Я рассказал, где я скрывался и все, что слышал из своего укрытия.

— Тевосяна не арестовали, а Вираб и Полторацкий даже и не пытались бежать — обоих околоточный признал.

Это случилось в воскресенье, а в понедельник вечером мы встретились с Тевосяном в гимназии, и он рассказал мне о том, как ему удалось избежать ареста.

— Я выскочил через двор на улицу. У ворот стоял полицейский, он бросился за мной, но я свернул на Торговую улицу и вбежал в шапочную мастерскую. Хозяин был армянин, и он вообразил, что начинается резня.

— Скорее сюда, — и он, спрятав меня за перегородку, запер дверь мастерской.

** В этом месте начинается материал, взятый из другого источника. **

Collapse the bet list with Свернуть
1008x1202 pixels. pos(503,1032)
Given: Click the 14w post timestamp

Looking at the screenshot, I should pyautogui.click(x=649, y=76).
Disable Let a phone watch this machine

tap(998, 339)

Полицейский не видел, куда я забежал, и через несколько часов, когда все успокоилось, я вышел из мастерской.

Через три дня полиции пришлось освободить арестованных. Никаких компрометирующих документов при них не оказалось, а удостоверения свидетельствовали о том, что собрание было посвящено рассмотрению вопросов коллективного договора и происходило в помещении, арендуемом профсоюзом металлистов.

Участие в забастовках, руководство партийной ячейкой, а позже подготовка к прямой борьбе за захват власти отнимали у меня все время. В конце 1919 года и начале 1920 вплоть до дня захвата власти мне очень часто приходилось видеться с Тевосяном и выполнять самые разнообразные его поручения.

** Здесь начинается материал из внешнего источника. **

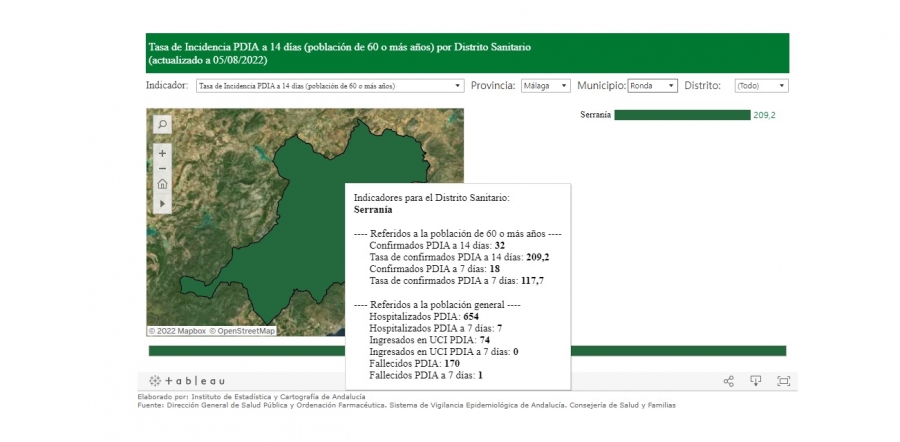The width and height of the screenshot is (900, 442).
Task: Click the 209,2 value label
Action: click(764, 115)
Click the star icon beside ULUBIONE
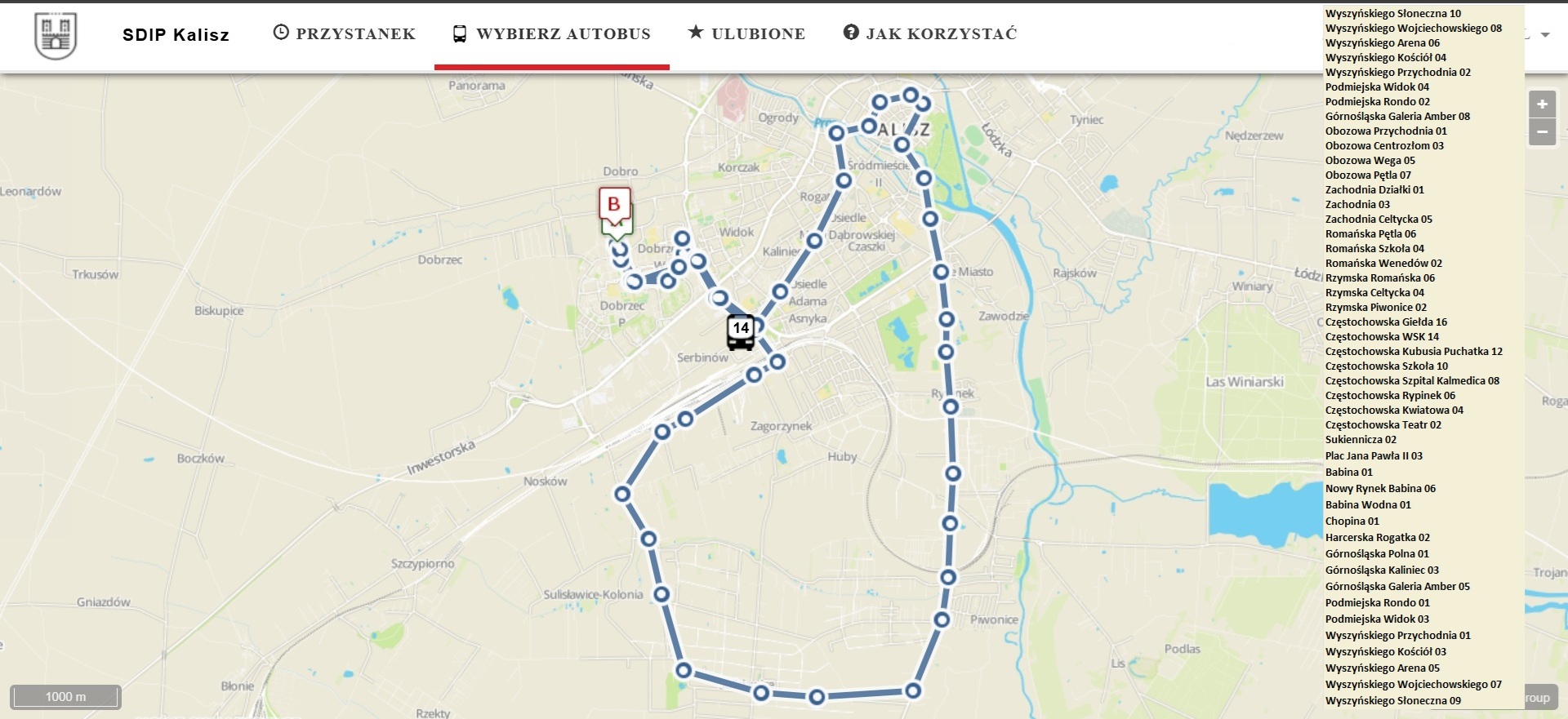 click(x=696, y=32)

Как-то он меня поймал в рабочем клубе, который в то время был своего рода революционным штабом.

— У тебя паспорт не засвечен?

— Что это значит?

— Ну, в полицию тебя с ним не таскали?

— Нет, а что?

— Нам срочно нужен «чистый» паспорт. Через границу требуется переправить одного парня, примерно твоих лет — с докладом к Ленину направляем. Ты и без паспорта обойдёшься — все равно эти паспорта не нужны будут, когда мы власть заберём.

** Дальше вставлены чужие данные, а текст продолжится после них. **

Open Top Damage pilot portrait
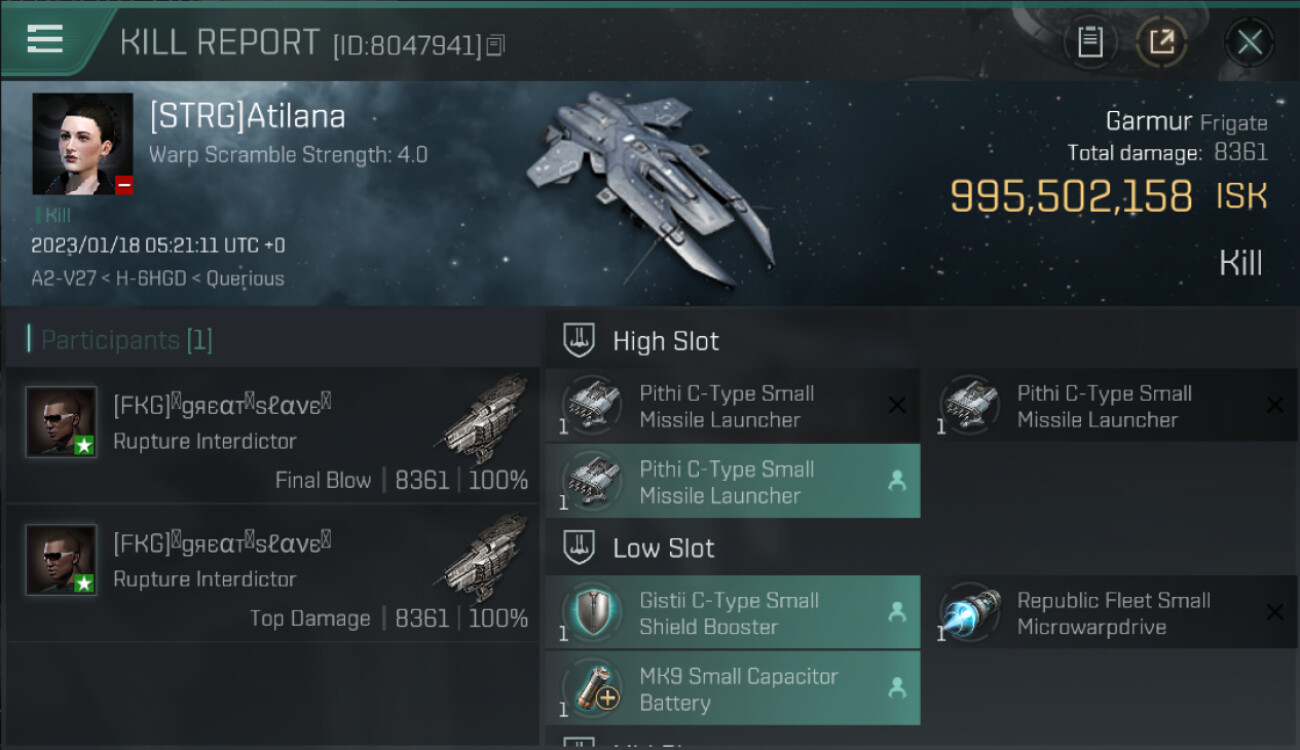This screenshot has height=750, width=1300. 61,560
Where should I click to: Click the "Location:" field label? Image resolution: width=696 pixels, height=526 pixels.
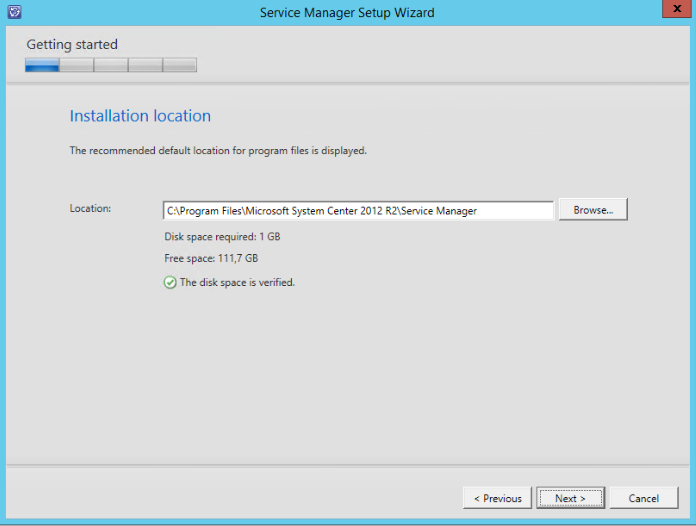click(90, 208)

Паспорт я отдал, а 26 апреля — новое поручение: необходимо к границе в сторону Хачмаса направить несколько человек.

Нужно было прервать всю телеграфную и телефонную связь.

Тевосян подробно объяснил задание, которое возлагалось на партийную ячейку телефонной станции, и назвал лицо, у кого я получу более подробные инструкции.

Для выполнения этого задания мне нужно было ехать в сторону границы, а чтобы купить билет, необходим паспорт.

— Ну, паспорт мы тебе достанем — отберём у кого-нибудь из комсомольцев, — сказал мне, смеясь, Тевосян. — А твой паспорт теперь в Кремле. Попадёшь ли ты когда-нибудь сам туда, ещё не известно, а твой паспорт уже там.

Вспоминая насыщенные событиями апрельские дни 1920 года, когда партийная организация интенсивно готовилась к захвату власти, мне трудно теперь представить, что одним из активных организаторов подпольной работы в это время был худенький паренёк с копной густых чёрных волос и большими серьёзными, всегда наполненными заботой глазами. Его звали тогда Ваня или Вано.

Тевосяну в то время было всего восемнадцать лет.